Sulla corsa al riarmo in Europa e la correlazione tra il programma ReArm Europe e obiettivo deciso in ambito NATO di spendere in spese militari + “sicurezza allargata”, ho rilasciato un’intervista a Settimana News[3], alla quale rimando per quanti fossero interessati a capire la dimensione del problema. Per chi volesse approfondire l’argomento dal punto di vista dell’impatto economico-finanziario consiglio l’ottimo articolo di Roberto Romano[4] pubblicato su Effimera.
Concludo questo mio punto di vista critico sul riarmo europeo, tra retorica militarista e interessi delle multinazionali del settore, ricordando (per dovere di cronaca), che la politica di riarmo nei paesi UE e in quelli europei della NATO è ripresa nel 2014 (dopo la flessione causata dalla crisi finanziaria globale del 2008-2009). In dieci anni le spese militari sono più che raddoppiate, crescendo esattamente del 121% tra 2014-2024 (fonte Consiglio Europeo). Ciò che cambia, quindi, non è tanto il trend, quanto la narrativa pubblica. Siamo passati, come sostiene Carlo Tombola di The Weapon Watch, dal lungo silenzio mediatico sulla corsa al riarmo iniziata da oltre un decennio alla distorsione del linguaggio durante la pandemia (“nous sommes en guerre”, ripetuto sette volte nel discorso alla nazione dal presidente Macron nel marzo 2020). Fino alla situazione attuale in cui tutto è in funzione della guerra inevitabile.

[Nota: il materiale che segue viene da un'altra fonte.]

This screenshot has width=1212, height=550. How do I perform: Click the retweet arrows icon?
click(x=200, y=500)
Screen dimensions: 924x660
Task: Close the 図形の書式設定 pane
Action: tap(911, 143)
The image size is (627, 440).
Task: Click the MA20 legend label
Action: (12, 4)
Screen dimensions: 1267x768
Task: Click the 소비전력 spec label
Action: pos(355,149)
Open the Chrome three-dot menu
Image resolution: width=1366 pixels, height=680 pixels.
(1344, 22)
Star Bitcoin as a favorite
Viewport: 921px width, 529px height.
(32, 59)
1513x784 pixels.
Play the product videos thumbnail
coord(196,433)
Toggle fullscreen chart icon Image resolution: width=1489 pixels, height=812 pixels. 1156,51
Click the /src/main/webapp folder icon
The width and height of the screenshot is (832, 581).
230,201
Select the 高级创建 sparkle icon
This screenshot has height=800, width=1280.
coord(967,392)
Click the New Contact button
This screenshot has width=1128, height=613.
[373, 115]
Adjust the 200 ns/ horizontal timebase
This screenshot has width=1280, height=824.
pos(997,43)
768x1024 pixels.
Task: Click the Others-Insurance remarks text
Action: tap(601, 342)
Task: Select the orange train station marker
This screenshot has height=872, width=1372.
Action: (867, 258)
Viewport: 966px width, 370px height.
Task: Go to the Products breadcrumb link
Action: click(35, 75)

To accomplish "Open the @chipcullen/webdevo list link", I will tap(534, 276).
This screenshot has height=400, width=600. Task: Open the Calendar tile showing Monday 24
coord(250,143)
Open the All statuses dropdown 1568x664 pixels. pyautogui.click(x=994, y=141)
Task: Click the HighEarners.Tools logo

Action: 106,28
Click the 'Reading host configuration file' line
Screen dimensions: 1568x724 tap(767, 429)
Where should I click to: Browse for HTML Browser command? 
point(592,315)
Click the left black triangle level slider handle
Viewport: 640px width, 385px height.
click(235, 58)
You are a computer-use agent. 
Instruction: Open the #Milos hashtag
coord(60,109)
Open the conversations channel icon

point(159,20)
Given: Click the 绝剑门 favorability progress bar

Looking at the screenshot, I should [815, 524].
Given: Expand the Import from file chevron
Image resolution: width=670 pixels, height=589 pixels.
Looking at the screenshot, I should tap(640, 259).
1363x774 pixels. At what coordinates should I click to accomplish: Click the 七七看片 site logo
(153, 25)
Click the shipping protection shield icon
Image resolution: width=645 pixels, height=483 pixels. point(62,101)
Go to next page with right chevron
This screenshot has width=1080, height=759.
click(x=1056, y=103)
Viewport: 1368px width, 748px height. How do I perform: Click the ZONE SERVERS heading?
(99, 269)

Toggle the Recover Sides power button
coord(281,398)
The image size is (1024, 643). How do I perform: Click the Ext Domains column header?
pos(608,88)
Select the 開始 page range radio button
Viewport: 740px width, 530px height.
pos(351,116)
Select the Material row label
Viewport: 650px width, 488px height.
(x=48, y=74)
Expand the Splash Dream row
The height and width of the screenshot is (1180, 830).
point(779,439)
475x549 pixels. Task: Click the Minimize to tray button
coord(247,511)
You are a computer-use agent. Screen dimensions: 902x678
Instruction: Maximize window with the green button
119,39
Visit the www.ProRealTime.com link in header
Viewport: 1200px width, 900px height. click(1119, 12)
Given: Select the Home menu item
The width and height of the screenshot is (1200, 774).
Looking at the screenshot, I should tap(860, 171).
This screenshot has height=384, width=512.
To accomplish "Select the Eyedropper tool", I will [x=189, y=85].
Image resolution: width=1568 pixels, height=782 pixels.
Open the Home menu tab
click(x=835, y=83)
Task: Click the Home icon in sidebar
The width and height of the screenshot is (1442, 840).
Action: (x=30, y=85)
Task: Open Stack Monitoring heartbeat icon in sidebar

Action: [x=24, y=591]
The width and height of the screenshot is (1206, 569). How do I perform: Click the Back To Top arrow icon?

Una narrazione bellicista che pare più funzionale a spostare ingenti risorse pubbliche a interessi privati, piuttosto che alla difesa reale. In questa logica si arriva a giustificare al totem del riarmo, persino, il ponte sullo stretto di Messina. E… perché no?, anche i lavori infiniti sulla Salerno-Reggio Calabria.
Sarcasmo a parte, aveva ragione lo storico tedesco Gerhard Ritter (1888-1967) quando scriveva che “Il militarismo è sempre presente là dove viene unilateralmente accentuato il lato aggressivo della politica”[5]. E di esempi di questa “aggressività della politica” purtroppo ne potremmo elencare a iosa.
Note
[1] In partnership con le multinazionali statunitensi Lockheed Martin e Honeywell, la britannica BAE Systems, l’italiana Leonardo e l’ucraina JSC.
[4] https://effimera.org/burro-cannoni-e-nuova-geografia-economica-internazionale-di-roberto-romano/
[5] Gerhard Ritter, I militari e la politica nella Germania Moderna, Einaudi, Torino 1967. Pubblicato in Germania nel 1954.